Required task A -
Answer these questions from the figure captions on open access performance:
(i) What correction was used to calculate the 95% confidence intervals?
(ii) In the comparison of gold and green open access by institution, what does the size of each point indicate?
(iii) How are the countries ordered in the chart grouped by country for 2017?
Required task B - In the figure captions on open access performance, transcribe the stretch from "Figure 2—figure supplement 2" through "OA) for 2017.".
===== Document text =====
Diagrammatic summary of how data is collected and mapped against open access definitions using information from Unpaywall metadata.

Figure 2 with 3 supplements
Open access performance of different geographical regions.

Percentages of institutional Total OA, Gold OA and Green OA (left to right) grouped by regions for 2017. Parallel figures for 2016 and 2018 are provided in Figure 2—figure supplement 1.

Figure 2—figure supplement 1
Open access performance of different regions in 2016 and 2018.

Percentages of institutional Total OA, Gold OA and Green OA (left to right) grouped by regions for 2016 and 2018, respectively.

Figure 2—figure supplement 2
Top 100 universities in terms of performance in total open access, publisher-mediated open access (gold OA) and repository-mediated open access (green OA) for 2017.

The black lines represent the OA% as calculated from the data. The colour bars are 95% confidence intervals calculated with Šidák correction to compensate for the multiple comparisons effect. The colours represent the regions as per Figure 2. Evidently, universities topping this list achieve around 80–90% OA.

Figure 2—figure supplement 3
Percentage of institutional Total OA, Gold OA and Green OA (left to right) grouped by country for 2017.

The colours represent the regions as in Figure 2. The overlaid boxplots exclude outliers as determined using the standard interquartile methods (i.e. values more than 1.5 interquartile range away from the first or third quartile are deemed outliers). Countries are ordered by their median Total OA% (left panel). This figure includes small universities (those with significantly fewer research outputs) which are left out of the main article.

Figure 3 with 1 supplement
Comparing the level of gold and repository-mediated open access of individual universities.

Publisher-mediated open access (gold OA) vs repository-mediated open access (green OA) by institution for 2017. Each point plotted is a university, with size indicating the number of outputs analysed and colour showing the region. Articles can be open access through both publisher and repository routes so x and y values do not sum to give total open access. Animated version with figures for each year between 2007 to 2018 can be seen in Figure 3—animation 1.

Figure 3—animation 1
Comparing the level of gold and repository-mediated open access of individual universities from 2007 to 2018.
===== Material shown =====
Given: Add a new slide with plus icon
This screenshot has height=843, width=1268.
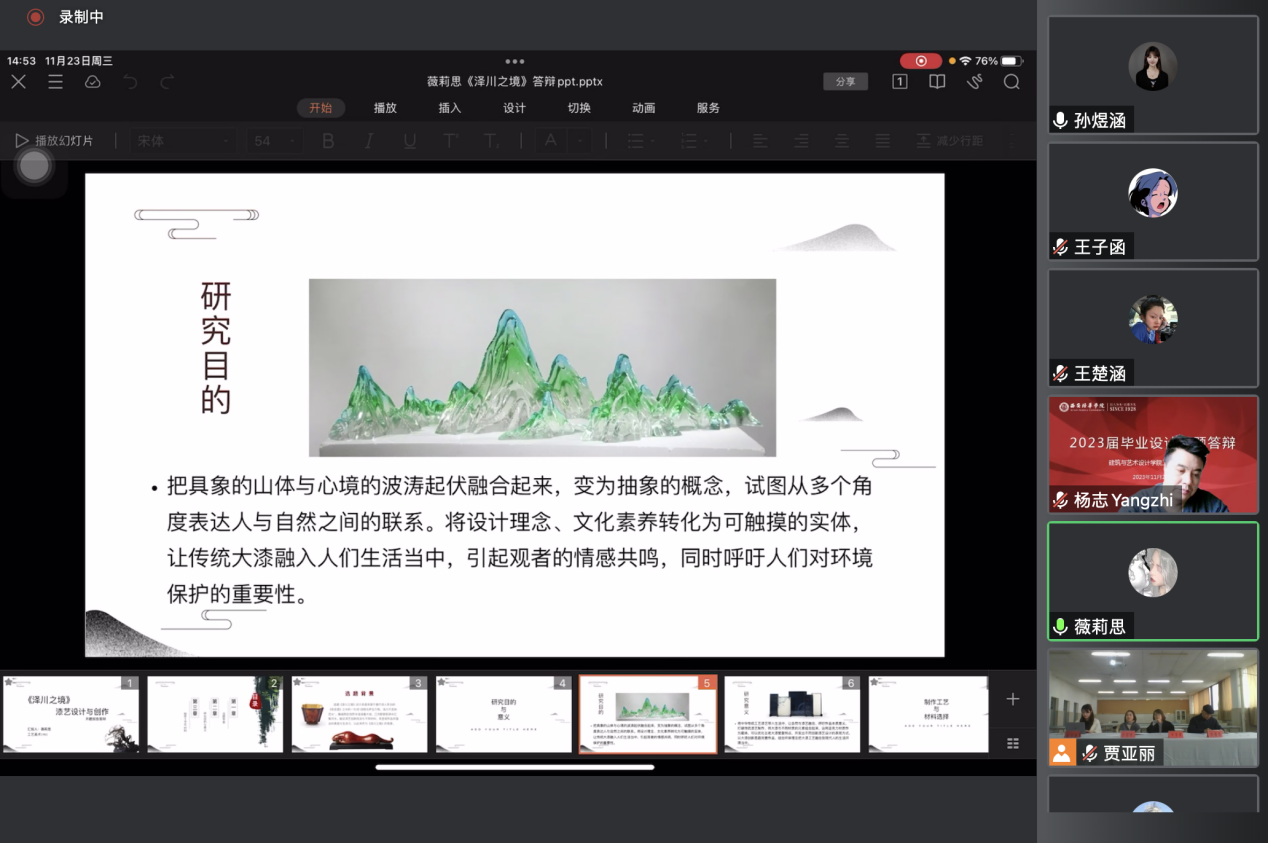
=====
===== Material shown =====
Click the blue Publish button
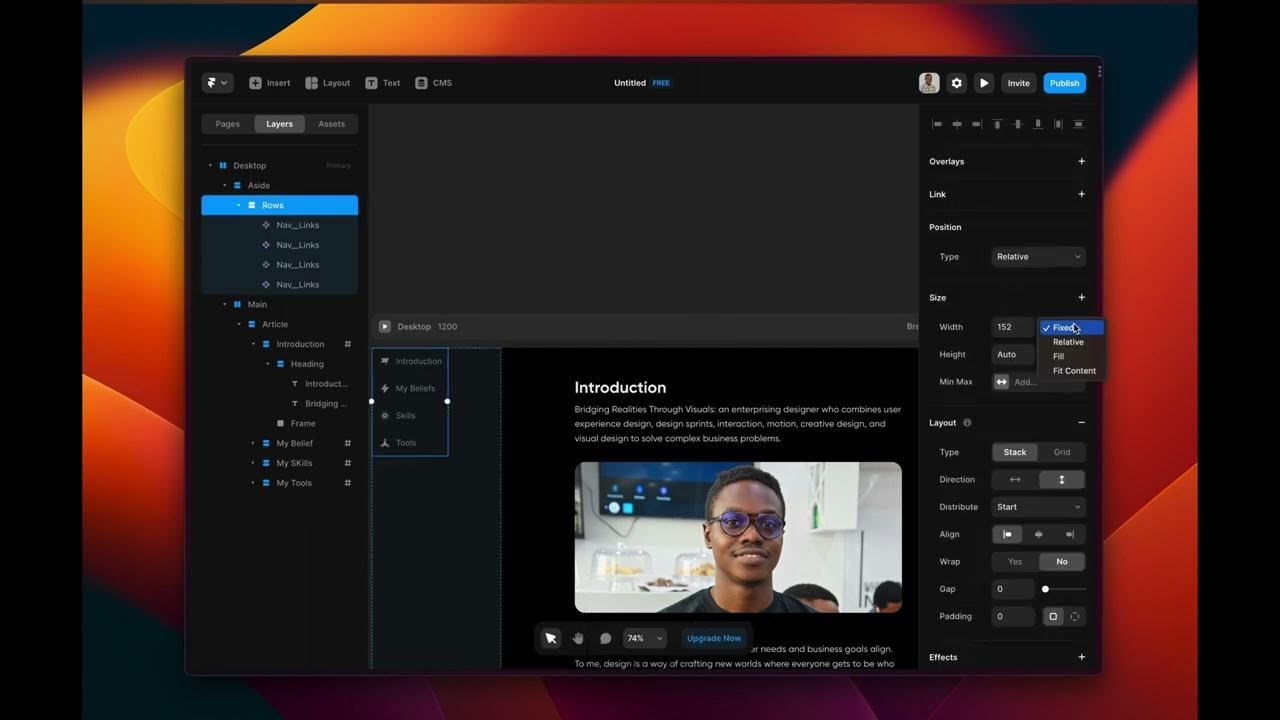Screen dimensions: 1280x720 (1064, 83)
=====
===== Material shown =====
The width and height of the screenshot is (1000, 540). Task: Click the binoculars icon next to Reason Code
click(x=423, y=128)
=====
Full answer A -
(i) Šidák correction.
(ii) The number of outputs analysed.
(iii) By their median Total OA%.

Full answer B -
Figure 2—figure supplement 2
Top 100 universities in terms of performance in total open access, publisher-mediated open access (gold OA) and repository-mediated open access (green OA) for 2017.